Kamilah was a good kid. She had adored Mary Margaret, and was happy to adopt me as her ersatz parent in her stead. Having performed her duties, she got up to leave. “Promise me you’ll answer your phone at least,” she said, and I agreed. She knew that I always kept my promises.
Not twenty minutes later, that promise was tested and I regretted having made it. Bertie called. I could see his name of the phone screen from across the room. I walked over as slowly as I could, hoping he would hang up before I got there, though I knew that if I didn’t answer he’d just call back.
“Andreas. I need to see you. I’m at Cafe Montparnasse. Can you get here?”
“It’s about Mary Margaret. Hurry.”
Bertie was the first thing about Mary Margaret that made an impression on me. I met her at a party in Malibu. I’d never liked LA but some wannabe big shot paid an absurd sum for one of my paintings and I decided to go out there for a few months and see if there were more suckers like him. There were plenty of brilliant people in LA then, but there were even more suddenly-rich beautiful empty vessels eager to appear brilliant. When she came up to me I assumed that Mary Margaret was one of those. She was twenty-three years old and tipsy; I couldn’t help but prejudge her. She mispronounced my name, praised the overpriced painting that had brought me out west, and insisted that I show her more of my work. In the way that Californians tend to do, she immediately became over-familiar and took my hands in hers. “You have to meet my husband.”

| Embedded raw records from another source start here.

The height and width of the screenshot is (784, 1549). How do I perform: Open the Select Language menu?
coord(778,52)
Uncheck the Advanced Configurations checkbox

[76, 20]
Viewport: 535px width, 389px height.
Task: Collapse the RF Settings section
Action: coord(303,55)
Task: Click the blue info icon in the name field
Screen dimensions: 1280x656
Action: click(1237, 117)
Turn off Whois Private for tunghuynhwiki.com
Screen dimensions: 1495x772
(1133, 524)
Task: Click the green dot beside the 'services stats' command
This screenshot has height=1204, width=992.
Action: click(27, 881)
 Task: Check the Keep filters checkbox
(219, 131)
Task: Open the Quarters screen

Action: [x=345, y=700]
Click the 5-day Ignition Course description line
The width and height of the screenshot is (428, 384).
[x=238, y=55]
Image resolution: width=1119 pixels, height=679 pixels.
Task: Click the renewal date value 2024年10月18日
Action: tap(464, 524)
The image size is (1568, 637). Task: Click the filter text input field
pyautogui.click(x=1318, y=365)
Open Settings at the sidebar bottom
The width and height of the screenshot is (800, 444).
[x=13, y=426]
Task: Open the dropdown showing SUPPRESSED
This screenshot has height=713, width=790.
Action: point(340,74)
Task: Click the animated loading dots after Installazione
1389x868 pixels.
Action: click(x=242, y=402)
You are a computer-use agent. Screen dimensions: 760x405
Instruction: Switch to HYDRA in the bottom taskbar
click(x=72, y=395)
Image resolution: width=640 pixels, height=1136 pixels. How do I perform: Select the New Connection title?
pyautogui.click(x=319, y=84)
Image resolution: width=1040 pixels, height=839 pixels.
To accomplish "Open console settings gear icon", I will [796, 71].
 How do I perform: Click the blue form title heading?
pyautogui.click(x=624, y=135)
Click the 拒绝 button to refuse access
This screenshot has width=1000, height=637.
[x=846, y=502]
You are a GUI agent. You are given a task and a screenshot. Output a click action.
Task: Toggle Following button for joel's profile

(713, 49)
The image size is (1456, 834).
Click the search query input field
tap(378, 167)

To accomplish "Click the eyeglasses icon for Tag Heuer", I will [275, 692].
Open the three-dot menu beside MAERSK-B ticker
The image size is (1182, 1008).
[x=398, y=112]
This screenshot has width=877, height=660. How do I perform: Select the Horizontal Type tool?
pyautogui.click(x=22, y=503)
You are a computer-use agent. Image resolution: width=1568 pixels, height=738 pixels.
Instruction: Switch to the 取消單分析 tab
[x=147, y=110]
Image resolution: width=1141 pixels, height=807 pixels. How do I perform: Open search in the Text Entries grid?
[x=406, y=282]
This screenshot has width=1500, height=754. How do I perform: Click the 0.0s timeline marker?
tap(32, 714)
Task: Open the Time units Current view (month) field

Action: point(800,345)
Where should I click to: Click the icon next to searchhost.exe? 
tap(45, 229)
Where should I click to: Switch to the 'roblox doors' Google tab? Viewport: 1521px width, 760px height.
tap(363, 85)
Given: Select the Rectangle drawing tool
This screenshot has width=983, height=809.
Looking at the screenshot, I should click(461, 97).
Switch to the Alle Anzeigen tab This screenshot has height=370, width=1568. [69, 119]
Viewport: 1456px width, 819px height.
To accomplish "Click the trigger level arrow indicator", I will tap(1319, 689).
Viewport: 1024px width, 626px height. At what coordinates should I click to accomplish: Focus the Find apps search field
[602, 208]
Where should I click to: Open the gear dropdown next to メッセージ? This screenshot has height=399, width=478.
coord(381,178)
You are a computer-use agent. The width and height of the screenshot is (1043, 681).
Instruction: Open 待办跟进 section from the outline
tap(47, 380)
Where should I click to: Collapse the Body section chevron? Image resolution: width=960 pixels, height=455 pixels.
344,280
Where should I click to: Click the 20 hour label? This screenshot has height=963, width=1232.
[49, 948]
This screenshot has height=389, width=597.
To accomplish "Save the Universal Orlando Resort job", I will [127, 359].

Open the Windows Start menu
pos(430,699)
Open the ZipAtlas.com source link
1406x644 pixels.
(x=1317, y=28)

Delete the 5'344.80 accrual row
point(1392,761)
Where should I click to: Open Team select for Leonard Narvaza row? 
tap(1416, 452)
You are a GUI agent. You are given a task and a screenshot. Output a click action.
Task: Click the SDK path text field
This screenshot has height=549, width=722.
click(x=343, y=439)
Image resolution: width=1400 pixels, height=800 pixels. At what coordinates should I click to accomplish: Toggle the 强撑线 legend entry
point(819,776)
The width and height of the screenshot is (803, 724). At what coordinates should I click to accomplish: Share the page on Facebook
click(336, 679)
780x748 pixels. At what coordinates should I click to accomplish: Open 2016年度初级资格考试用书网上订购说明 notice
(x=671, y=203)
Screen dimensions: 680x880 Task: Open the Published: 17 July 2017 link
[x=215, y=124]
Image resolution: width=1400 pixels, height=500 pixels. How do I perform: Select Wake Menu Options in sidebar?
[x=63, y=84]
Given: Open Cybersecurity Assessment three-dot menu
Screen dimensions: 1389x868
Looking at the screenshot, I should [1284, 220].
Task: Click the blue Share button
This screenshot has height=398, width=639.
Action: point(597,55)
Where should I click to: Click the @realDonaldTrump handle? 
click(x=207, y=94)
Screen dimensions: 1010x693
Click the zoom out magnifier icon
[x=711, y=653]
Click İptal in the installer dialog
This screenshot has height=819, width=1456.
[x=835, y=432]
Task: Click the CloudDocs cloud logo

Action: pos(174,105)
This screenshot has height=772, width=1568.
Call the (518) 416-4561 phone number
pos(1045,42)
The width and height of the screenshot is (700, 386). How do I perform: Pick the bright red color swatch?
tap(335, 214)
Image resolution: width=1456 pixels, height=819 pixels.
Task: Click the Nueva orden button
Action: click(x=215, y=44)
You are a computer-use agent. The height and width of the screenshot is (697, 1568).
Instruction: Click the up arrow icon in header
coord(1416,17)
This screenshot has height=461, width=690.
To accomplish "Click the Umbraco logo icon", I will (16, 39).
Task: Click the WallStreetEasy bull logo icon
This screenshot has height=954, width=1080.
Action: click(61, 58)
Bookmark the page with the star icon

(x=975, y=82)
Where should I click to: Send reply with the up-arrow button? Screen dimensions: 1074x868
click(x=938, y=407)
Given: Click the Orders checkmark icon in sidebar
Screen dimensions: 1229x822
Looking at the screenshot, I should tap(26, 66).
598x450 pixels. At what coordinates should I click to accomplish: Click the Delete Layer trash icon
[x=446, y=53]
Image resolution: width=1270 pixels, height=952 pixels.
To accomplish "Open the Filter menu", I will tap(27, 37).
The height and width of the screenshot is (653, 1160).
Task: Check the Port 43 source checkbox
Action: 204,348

I made a joke that no man ever wants to meet a beautiful woman’s husband, but she dragged me along. I expected a rock star or a surfer dude, or maybe some elderly film producer or playboy to keep her as a trophy. I was surprised, then, when she introduced me to Bertie. He was an inch shorter than she was, and she was not a tall woman. He probably didn’t weigh much more than she did, either. He was visibly uncomfortable to be at the party and to be introduced to someone.
That a woman like her could even know, let alone marry, a guy like him caught my attention. Good or bad, there was more to her than I had thought, and I was suitably intrigued. We ended up talking for a long time, the three of us, and during the rest of my time in LA we became friends.
Or at least she and I became friends. Bertie and I became whatever passed for friendship with Bertie.
“Come to the Cafe Montparnasse. It’s about Mary Margaret.” What could he possibly have to say? I hadn’t seen Bertie in at least a year. As Mary Margaret had grown sicker he’d become more withdrawn, which was fine by me.
“You hate him,” Mary Margaret teased one day, early on, when we were still in LA and she was still married to him.
“No, not at all,” I protested feebly. “He’s a good guy. Just not…you know, likable.”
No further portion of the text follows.